A federal appeals court in Manhattan struck down New York Governor Andrew Cuomo’s lockdown orders against houses of worship, stating it “discriminates against religion on its face.”
A three-judge panel on the United States Court of Appeals for the Second Circuit sided unanimously Monday with the Roman Catholic Diocese of Brooklyn, the Orthodox Jewish group Agudath Israel of America, and two synagogues, in their lawsuit against Cuomo.
At issue was the number of people that could attend religious gatherings. The religious houses argued that Cuomo had unfairly targeted them with arbitrary rules while other businesses deemed essential could remain open and without restriction.
“The restrictions challenged here specially and disproportionately burden religious exercise,” wrote Circuit Judge Michael Park, an appointee of President Trump.
“We conclude that [Cuomo’s] Order discriminates against religion on its face.”
The ruling by the Second Circuit comes about a month after the Supreme Court issued a temporary injunction blocking Cuomo’s efforts to limit religious gatherings during the pandemic.
Justice Neil Gorsuch, another appointee of President Trump, said in his concurring opinion that the government “is not free to disregard the First Amendment in times of crisis.”
“There is no world in which the Constitution tolerates color-coded executive edicts that reopen liquor stores and bike shops but shutter churches, synagogues and mosques,” he wrote.
Cuomo, at the time, dismissed the Supreme Court’s ruling as “moot” and “irrelevant,” claiming the restrictions had been lifted in the areas in question.
Still, the court opined that the restrictions “strike at the very heart of the First Amendment’s guarantee of religious liberty,” and that “even in a pandemic, the Constitution cannot be put away and forgotten.”

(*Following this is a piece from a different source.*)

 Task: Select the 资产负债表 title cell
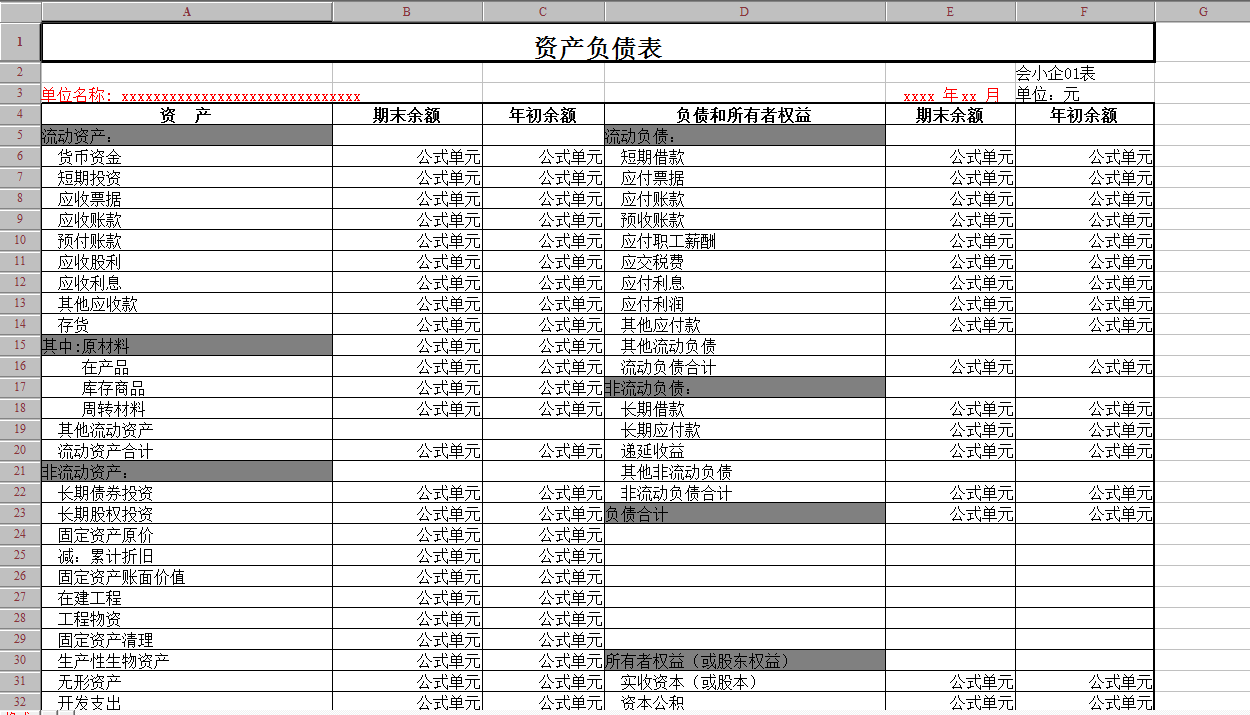point(598,46)
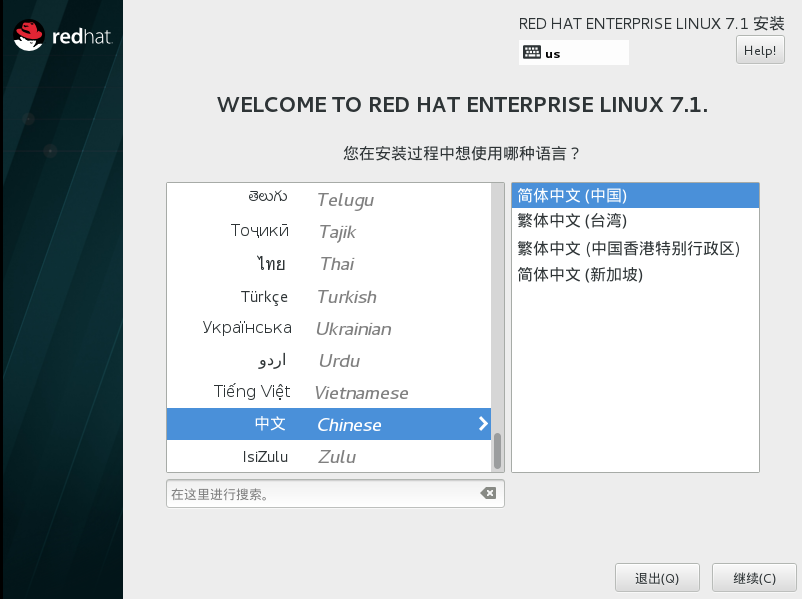Select Telugu in the language list
Viewport: 802px width, 599px height.
coord(328,200)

Former Democrat presidential candidate Tulsi Gabbard offered praise for the Supreme Court decision which blocked Cuomo’s anti-religion lockdown rules.
“While COVID may temporarily require certain public health restrictions, houses of worship MUST be treated same as secular institutions—not more harshly/strictly,” she said, a direct shot at Governor Cuomo.
As for Monday’s ruling, a lawyer for one of the plaintiff’s predicted the decision would extend beyond just COVID restrictions.
“It is a clear statement … that government can’t disfavor religious conduct merely because it sees no value in religious practice,” they said.
While Cuomo views these rulings as irrelevant, ensuring freedom and religion for all – even during a pandemic – is anything but. And restricting those freedoms is unconstitutional.